Anwalt Namensrecht

In Deutschland ist es gesetzlich geregelt, dass jede Person zur Unterscheidung und Identifikation einen Vor- und Nachnamen tragen muss. Die meisten Menschen nehmen den Namen als Zeichen ihrer Identität an, manche haben jedoch den Wunsch, ihren Namen zu ändern.

Die Namensgebung

Nach der Geburt eines Kindes haben die Eltern einen Monat Zeit, einen Vornamen auszuwählen. Dieser muss im Hinblick auf das Kindeswohl vertretbar sein, anderenfalls hat das Standesamt die Möglichkeit, den Namen abzulehnen. Als Nachname des Kindes wird der Nachname eines der Elternteile festgelegt, dieser gilt dann als Familienname. Das bedeutet, dass alle weiteren gemeinsamen Kinder auch diesen Nachnamen tragen. Bei einer Adoption nimmt das Kind im Regelfall den Namen der Adoptiveltern an.

Wie kann man eine Namensänderung durchführen?

Die Standardsituationen, in welchen sich ein Name ändert, sind Hochzeit, Scheidung oder Adoption. Alle weiteren Anpassungen des Namens können nur in begründeten Ausnahmesituationen beantragt werden.

Ausnahmesituationen sind beispielsweise, wenn der Name im Alltag einen unzumutbaren Nachteil bringt, weil er lächerlich klingt, negativ konnotiert ist oder sich sehr schwer aussprechen lässt.

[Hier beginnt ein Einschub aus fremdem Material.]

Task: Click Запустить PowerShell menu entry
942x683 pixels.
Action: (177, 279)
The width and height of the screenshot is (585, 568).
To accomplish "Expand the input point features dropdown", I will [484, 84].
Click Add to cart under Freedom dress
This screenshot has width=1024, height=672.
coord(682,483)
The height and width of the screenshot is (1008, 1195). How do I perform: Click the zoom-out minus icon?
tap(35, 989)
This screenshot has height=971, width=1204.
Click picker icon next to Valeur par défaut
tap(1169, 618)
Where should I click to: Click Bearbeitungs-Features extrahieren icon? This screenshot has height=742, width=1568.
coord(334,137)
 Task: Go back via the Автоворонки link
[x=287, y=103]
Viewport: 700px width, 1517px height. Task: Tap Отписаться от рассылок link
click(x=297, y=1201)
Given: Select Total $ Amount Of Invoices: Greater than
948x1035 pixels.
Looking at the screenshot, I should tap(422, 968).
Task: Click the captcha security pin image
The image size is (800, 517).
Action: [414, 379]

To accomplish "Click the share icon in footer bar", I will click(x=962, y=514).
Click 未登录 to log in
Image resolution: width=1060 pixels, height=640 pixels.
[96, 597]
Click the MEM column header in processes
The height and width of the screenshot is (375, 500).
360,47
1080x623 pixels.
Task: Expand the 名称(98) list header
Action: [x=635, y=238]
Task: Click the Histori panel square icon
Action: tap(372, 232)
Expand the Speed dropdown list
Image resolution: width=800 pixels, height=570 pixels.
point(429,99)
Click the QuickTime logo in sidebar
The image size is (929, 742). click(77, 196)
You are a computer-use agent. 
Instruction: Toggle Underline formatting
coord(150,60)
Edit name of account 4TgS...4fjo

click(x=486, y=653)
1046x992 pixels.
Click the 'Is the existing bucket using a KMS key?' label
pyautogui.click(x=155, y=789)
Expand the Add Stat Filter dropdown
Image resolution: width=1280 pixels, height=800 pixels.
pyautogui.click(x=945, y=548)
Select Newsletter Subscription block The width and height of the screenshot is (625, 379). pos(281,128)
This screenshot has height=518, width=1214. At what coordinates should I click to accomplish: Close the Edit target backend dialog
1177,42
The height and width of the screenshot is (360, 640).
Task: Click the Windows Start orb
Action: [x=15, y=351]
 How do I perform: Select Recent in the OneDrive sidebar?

Um eine Namensänderung beim Standesamt durchsetzen zu können empfiehlt sich immer die Hinzunahme eines Anwalts. Dieser kann im Vorfeld schon Erfolgschancen einschätzen und berät Sie zur besten Methode, um die Behörden von der Dringlichkeit zu überzeugen. Sollte der Antrag abgelehnt werden, kann ein Anhalt im Widerspruchsverfahren Ihren Anspruch auf Namensänderung auch gerichtlich durchsetzen.